Task description: Up to and including the line that contains "Click the phrase 接入时请注意配置正确", repeat each line of the data exactly, starting from the first.

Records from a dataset
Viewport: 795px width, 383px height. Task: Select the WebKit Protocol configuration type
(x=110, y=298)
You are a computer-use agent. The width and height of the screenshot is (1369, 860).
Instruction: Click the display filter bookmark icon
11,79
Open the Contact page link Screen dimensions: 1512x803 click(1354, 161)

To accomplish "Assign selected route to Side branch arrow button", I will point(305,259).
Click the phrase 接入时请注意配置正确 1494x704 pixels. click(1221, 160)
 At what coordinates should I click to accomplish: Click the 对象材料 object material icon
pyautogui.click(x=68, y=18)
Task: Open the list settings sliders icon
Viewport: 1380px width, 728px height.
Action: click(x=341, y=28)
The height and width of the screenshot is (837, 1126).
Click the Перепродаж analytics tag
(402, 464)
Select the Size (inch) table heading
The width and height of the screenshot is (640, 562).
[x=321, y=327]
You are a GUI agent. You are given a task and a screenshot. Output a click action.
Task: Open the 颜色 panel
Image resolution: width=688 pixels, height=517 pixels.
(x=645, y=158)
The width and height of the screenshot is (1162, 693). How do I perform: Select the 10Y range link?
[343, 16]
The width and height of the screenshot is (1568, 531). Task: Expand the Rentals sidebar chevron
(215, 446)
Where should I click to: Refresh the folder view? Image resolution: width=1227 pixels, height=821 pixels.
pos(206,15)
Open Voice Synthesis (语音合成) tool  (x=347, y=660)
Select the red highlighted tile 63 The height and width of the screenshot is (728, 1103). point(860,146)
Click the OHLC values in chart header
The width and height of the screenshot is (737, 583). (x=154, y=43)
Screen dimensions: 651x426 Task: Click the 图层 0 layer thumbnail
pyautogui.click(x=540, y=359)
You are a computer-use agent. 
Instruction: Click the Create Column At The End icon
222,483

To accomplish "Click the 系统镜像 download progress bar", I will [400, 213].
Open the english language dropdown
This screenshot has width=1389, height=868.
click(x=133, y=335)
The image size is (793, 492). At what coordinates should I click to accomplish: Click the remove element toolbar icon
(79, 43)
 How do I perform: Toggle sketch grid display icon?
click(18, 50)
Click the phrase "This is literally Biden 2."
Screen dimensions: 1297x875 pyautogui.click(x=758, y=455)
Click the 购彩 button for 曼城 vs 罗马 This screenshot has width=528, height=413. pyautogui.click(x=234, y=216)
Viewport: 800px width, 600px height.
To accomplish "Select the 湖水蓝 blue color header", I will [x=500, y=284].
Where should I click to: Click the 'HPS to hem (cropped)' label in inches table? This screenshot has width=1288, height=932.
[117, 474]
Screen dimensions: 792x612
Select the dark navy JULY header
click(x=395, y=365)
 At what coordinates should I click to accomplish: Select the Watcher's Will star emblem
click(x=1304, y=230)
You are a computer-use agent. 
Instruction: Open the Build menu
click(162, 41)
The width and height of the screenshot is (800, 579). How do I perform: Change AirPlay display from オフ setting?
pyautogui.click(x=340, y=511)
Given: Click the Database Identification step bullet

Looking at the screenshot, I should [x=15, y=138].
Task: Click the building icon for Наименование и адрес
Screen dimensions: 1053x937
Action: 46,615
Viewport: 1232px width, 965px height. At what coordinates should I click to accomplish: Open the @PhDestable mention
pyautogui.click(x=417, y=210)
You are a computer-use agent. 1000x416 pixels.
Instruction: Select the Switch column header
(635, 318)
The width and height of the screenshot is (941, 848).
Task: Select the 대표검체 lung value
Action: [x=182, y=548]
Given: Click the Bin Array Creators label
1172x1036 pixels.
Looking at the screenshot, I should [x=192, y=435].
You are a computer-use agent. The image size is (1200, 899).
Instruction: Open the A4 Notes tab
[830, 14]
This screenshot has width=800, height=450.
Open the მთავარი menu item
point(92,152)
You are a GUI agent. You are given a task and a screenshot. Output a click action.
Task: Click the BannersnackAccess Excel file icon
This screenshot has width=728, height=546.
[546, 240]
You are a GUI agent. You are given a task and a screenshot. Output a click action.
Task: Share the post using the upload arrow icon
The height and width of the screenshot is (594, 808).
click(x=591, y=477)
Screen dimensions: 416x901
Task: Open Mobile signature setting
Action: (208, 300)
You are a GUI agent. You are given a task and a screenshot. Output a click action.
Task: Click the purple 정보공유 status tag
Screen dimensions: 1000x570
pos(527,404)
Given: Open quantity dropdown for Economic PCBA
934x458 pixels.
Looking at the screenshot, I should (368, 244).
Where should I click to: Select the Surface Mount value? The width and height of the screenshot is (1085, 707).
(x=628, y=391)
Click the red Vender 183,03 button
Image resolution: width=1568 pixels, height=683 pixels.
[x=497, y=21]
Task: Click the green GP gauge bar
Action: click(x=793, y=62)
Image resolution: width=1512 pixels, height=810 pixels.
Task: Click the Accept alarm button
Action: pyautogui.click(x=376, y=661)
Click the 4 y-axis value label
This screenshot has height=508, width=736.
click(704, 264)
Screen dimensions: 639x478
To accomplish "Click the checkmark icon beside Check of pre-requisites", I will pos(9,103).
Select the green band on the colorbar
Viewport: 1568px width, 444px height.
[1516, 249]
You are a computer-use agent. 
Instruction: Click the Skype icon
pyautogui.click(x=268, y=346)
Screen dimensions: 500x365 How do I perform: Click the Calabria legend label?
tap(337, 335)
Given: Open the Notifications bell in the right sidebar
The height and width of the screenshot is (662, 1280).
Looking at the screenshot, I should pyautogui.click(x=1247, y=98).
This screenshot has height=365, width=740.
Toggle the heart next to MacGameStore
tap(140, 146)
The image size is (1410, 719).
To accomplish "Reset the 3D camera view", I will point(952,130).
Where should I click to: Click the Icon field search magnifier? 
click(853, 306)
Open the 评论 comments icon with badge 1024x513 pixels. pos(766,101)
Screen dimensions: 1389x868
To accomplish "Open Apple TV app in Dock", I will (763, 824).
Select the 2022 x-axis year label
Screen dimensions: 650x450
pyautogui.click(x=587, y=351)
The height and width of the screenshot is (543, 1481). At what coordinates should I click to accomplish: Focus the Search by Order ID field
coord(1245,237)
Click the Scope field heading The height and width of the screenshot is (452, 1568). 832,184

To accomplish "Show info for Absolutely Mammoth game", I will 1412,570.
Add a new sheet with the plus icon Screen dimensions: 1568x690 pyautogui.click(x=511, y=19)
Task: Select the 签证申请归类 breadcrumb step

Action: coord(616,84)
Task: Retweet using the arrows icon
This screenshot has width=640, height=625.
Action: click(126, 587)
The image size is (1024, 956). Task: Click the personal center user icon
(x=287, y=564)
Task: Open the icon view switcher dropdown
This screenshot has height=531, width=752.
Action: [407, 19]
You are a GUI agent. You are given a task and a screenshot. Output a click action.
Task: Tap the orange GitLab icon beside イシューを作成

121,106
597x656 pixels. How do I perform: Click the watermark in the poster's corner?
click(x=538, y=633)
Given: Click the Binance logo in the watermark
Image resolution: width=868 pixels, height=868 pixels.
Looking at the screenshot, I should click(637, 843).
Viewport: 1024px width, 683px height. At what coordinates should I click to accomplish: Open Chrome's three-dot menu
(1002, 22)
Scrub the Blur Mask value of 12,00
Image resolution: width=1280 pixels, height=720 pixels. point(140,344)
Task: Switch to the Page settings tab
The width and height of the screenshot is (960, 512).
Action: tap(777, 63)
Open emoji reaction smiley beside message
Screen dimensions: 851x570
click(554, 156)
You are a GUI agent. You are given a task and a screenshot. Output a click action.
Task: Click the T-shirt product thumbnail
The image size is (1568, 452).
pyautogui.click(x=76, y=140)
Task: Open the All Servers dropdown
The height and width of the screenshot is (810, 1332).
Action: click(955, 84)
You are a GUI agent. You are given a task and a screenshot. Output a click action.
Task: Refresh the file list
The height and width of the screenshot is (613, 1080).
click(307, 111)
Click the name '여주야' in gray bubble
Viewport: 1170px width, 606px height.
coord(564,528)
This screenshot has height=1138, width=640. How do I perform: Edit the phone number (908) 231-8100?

Reply to the task:
Viewport: 795px width, 383px height. Task: Select the WebKit Protocol configuration type
(x=110, y=298)
You are a computer-use agent. The width and height of the screenshot is (1369, 860).
Instruction: Click the display filter bookmark icon
11,79
Open the Contact page link Screen dimensions: 1512x803 click(1354, 161)

To accomplish "Assign selected route to Side branch arrow button", I will point(305,259).
Click the phrase 接入时请注意配置正确 1494x704 pixels. click(1221, 160)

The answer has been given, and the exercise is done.